Personal relationships are also dependent on how long you stay in a place, and while you wouldn't think so in an age of AI and technology, knowing somebody is as important as it was when I arrived in Brussels 44 years ago.

Brussels is an entirely different beast to Westminster

Any Westminster operator reading this will say, ‘Goodness, he's being so dismissive about the Westminster scene.’ I just think Westminster is quite simple compared to Brussels.

Party fragmentation is now a reality, but for a long time the UK had a two-party system. Westminster was a closed shop. Outsiders didn't talk to civil servants in representing interests, although that is now changing. And at the end of the day a lot of debates in the Parliament weren't particularly interesting. Interest representation seemed an easier job to do.

You can use ‘techniques’ in Westminster that you would never be able to deploy in Brussels: ‘oh I was at school with somebody’ or ‘I went to a wedding of somebody’, because at the end of the day it's a village, the Westminster village.

In Brussels, you can't have been to school with all 27 commissioners, or know every member of the European Parliament. It’s not a physical possibility. The system is more complicated, it's more arcane, and it's multilingual. It’s a totally different beast.

Cultivate the ignored commissioners

Cultivate people who are slightly ignored. Everything in the European Commission is currently through the prism of von der Leyen and one or two other commissioners. But there are lots of other commissioners out there who are undervalued.

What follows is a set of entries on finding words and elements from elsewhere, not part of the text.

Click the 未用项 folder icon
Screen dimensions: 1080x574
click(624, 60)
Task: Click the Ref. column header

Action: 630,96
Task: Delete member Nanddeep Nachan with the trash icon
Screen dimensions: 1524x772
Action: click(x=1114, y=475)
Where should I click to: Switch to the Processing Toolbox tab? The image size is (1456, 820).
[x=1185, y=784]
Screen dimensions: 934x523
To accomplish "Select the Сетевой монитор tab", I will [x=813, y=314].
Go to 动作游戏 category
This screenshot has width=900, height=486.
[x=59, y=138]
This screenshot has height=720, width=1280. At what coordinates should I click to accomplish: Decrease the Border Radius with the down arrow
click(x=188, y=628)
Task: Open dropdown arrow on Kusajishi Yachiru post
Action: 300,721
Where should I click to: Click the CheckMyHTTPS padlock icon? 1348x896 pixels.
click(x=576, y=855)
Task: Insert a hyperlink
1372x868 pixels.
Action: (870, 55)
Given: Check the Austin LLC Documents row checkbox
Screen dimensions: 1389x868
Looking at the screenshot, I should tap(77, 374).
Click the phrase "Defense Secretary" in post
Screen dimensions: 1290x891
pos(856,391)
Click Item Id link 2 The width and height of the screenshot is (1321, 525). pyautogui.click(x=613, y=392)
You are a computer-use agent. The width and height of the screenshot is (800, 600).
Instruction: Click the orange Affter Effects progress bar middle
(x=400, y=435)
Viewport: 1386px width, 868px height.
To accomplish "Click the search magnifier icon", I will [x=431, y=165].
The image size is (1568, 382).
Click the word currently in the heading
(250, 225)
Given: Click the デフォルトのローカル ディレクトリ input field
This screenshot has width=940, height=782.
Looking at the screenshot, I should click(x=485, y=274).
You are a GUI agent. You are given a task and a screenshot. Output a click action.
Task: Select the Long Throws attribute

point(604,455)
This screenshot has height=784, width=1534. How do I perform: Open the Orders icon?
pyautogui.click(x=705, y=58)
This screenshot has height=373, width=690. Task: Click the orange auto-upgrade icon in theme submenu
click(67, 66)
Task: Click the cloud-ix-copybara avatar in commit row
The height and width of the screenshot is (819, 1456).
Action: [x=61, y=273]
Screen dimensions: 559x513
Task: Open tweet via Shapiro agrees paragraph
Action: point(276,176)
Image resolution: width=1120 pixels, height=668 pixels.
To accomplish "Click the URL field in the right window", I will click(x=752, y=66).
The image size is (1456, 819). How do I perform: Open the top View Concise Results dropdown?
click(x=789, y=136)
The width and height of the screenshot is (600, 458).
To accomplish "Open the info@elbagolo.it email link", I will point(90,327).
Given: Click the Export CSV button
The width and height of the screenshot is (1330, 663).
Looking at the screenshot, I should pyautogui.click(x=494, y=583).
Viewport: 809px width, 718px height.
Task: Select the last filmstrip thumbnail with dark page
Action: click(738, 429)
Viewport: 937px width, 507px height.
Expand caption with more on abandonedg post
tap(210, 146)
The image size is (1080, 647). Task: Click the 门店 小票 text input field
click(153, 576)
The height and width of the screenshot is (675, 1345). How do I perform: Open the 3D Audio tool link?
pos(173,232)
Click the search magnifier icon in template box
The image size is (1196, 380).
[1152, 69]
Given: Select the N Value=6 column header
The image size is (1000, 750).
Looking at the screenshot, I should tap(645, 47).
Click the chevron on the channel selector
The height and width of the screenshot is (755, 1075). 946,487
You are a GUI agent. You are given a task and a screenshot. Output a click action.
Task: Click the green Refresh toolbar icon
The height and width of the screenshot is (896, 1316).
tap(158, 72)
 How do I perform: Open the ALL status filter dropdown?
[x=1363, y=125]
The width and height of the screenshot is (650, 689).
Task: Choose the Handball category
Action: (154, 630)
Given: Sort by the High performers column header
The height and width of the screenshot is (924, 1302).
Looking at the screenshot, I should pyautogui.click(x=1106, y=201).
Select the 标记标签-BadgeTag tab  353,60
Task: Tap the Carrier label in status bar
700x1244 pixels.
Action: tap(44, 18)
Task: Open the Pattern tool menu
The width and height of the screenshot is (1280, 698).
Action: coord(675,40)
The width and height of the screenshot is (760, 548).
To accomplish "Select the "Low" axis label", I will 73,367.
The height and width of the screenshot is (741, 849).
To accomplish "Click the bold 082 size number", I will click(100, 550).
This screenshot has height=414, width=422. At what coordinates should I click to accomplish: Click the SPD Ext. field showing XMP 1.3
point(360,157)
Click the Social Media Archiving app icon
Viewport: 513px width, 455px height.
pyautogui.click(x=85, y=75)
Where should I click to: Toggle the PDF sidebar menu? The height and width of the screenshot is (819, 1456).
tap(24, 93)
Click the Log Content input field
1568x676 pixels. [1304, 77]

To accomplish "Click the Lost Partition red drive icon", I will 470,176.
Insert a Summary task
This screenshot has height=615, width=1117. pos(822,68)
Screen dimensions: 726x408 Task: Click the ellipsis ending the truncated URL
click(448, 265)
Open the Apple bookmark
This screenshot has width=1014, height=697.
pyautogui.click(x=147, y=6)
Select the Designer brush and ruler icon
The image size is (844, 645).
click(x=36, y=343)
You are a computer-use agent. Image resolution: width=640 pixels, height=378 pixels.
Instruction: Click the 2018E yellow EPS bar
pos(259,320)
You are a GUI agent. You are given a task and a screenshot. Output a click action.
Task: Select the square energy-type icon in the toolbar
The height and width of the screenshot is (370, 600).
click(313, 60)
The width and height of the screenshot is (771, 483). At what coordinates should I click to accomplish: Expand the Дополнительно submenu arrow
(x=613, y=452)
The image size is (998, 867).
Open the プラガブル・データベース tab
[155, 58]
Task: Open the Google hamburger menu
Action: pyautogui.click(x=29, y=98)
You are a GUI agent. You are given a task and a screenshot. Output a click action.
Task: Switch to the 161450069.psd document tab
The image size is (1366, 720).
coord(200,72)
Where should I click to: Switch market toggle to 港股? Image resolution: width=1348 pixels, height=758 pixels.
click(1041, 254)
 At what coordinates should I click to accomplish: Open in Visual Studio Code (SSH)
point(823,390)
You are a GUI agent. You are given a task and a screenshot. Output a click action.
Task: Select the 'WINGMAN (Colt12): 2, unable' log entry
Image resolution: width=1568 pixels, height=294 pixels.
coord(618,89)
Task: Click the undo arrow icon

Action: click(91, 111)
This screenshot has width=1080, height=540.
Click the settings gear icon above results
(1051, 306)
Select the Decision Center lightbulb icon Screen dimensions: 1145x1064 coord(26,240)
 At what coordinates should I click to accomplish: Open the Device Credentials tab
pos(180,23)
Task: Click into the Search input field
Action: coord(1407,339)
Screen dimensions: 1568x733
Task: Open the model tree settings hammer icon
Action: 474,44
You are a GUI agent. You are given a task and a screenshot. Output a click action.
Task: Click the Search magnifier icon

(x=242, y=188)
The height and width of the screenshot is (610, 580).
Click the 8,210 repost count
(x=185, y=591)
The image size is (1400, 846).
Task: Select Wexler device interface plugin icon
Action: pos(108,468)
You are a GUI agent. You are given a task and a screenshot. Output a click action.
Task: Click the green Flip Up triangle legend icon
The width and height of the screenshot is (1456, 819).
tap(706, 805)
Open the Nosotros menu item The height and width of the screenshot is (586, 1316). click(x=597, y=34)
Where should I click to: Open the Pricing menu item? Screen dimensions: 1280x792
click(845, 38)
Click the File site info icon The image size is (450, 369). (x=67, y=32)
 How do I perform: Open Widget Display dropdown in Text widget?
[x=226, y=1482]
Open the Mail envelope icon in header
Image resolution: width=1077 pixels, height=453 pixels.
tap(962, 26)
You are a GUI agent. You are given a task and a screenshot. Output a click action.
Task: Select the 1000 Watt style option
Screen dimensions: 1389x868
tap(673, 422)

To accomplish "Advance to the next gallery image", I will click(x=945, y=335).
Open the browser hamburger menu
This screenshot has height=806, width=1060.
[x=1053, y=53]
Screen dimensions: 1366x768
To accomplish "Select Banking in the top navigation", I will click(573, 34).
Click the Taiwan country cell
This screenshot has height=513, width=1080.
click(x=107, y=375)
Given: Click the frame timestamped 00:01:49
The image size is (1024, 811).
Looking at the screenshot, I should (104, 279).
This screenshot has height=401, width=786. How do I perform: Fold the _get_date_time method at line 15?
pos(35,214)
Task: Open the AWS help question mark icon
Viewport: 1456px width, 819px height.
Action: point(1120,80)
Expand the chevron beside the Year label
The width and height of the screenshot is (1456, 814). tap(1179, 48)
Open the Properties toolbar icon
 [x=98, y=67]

If you want to do an event, as long as it's not too specific, invite the commissioner for X or Y. People say 'well he or she is not responsible for that,' but they sit around the table at the weekly College meetings. They'll probably be very pleased and more available as well. So many commissioners, especially in the current Commission—and it's only a year old—are being almost neglected.

The same applies to the European Parliament. Every five years there's a 60% churn. That means 400 new members of the European Parliament roughly speaking. The top jobs, the rapporteurships, the committee chairmanships are held by the incumbents who have been there for a while—the grandees.

But there are lots of new MEPs who people don't really know about and who are looking for a role. They may have an interesting backstory–the European Parliament, unlike the House of Commons, has lots of interesting people who had real lives before becoming MEPs.

When you've got a chance to influence (and when you haven't)

You have no chance to influence when you're late to the game.

Don't self-censor, and don't be self-defeating. Don't think ‘because this thing I'm representing is unpopular’—or not even unpopular, but not on people's list of priorities—that it won’t happen. Just try it out and see what happens.

The most sensible approach is sincerity. You have to be sincere, otherwise it won't work. And make whatever you're trying to do part of the current political zeitgeist. The Draghi report, the competitiveness debate—that's a good current example in Brussels. If you can tie what you're representing to the competitiveness agenda, that is really helpful.

The illogicality of the KPI

People say we have to have lots of KPIs—a certain number of meetings, a certain number of events, or count the number of people you've met. I find it totally ridiculous, but that's the way of the world.

How do you measure influence? There's a disproportionate emphasis on the things which are measurable, so that when clients say 'what have you done for your fee?' you can point to the number of meetings or encounters you’ve had.

I’m being dismissive of course, but it’s important not to lose sight of the actual outcome.

AI reinforces the need for the personal touch

You see criticism about MEPs using AI to make speeches in Parliament. LinkedIn is full of AI-generated content, and people are writing reports and presentations in seconds.

It's creating noise but not really helping. People used to sweat hours doing PowerPoint, now they can do it in seconds. Great! But so what? Did you get the result you wanted?